_Exercise input:_
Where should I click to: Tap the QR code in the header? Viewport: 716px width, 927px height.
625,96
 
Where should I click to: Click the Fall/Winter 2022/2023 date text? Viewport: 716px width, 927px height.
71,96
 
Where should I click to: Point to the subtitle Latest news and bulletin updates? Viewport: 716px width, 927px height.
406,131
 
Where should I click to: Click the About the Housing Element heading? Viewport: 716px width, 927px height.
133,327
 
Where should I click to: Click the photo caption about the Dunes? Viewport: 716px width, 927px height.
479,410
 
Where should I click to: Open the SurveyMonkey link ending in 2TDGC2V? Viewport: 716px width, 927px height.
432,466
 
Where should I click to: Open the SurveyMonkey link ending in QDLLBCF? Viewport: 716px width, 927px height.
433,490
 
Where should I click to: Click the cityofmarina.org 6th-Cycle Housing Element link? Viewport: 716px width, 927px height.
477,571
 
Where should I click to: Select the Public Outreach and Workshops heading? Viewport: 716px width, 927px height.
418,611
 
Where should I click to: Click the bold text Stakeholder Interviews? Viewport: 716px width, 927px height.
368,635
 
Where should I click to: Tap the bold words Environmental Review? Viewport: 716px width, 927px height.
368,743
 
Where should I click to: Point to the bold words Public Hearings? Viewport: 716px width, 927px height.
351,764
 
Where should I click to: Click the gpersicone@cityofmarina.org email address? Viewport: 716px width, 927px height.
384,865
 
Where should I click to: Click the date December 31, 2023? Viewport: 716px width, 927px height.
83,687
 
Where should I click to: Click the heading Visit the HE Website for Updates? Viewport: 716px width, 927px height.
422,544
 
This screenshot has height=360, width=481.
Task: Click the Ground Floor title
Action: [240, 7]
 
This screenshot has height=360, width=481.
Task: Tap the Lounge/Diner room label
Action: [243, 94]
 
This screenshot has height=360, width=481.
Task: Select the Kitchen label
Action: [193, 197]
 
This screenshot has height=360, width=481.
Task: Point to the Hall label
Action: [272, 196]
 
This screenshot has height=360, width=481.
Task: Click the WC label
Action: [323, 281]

_Exercise requirements:_
Copy all of the lines above word for word.

_Task response:_
Where should I click to: Tap the QR code in the header? Viewport: 716px width, 927px height.
625,96
 
Where should I click to: Click the Fall/Winter 2022/2023 date text? Viewport: 716px width, 927px height.
71,96
 
Where should I click to: Point to the subtitle Latest news and bulletin updates? Viewport: 716px width, 927px height.
406,131
 
Where should I click to: Click the About the Housing Element heading? Viewport: 716px width, 927px height.
133,327
 
Where should I click to: Click the photo caption about the Dunes? Viewport: 716px width, 927px height.
479,410
 
Where should I click to: Open the SurveyMonkey link ending in 2TDGC2V? Viewport: 716px width, 927px height.
432,466
 
Where should I click to: Open the SurveyMonkey link ending in QDLLBCF? Viewport: 716px width, 927px height.
433,490
 
Where should I click to: Click the cityofmarina.org 6th-Cycle Housing Element link? Viewport: 716px width, 927px height.
477,571
 
Where should I click to: Select the Public Outreach and Workshops heading? Viewport: 716px width, 927px height.
418,611
 
Where should I click to: Click the bold text Stakeholder Interviews? Viewport: 716px width, 927px height.
368,635
 
Where should I click to: Tap the bold words Environmental Review? Viewport: 716px width, 927px height.
368,743
 
Where should I click to: Point to the bold words Public Hearings? Viewport: 716px width, 927px height.
351,764
 
Where should I click to: Click the gpersicone@cityofmarina.org email address? Viewport: 716px width, 927px height.
384,865
 
Where should I click to: Click the date December 31, 2023? Viewport: 716px width, 927px height.
83,687
 
Where should I click to: Click the heading Visit the HE Website for Updates? Viewport: 716px width, 927px height.
422,544
 
This screenshot has height=360, width=481.
Task: Click the Ground Floor title
Action: [240, 7]
 
This screenshot has height=360, width=481.
Task: Tap the Lounge/Diner room label
Action: [243, 94]
 
This screenshot has height=360, width=481.
Task: Select the Kitchen label
Action: [193, 197]
 
This screenshot has height=360, width=481.
Task: Point to the Hall label
Action: [272, 196]
 
This screenshot has height=360, width=481.
Task: Click the WC label
Action: [323, 281]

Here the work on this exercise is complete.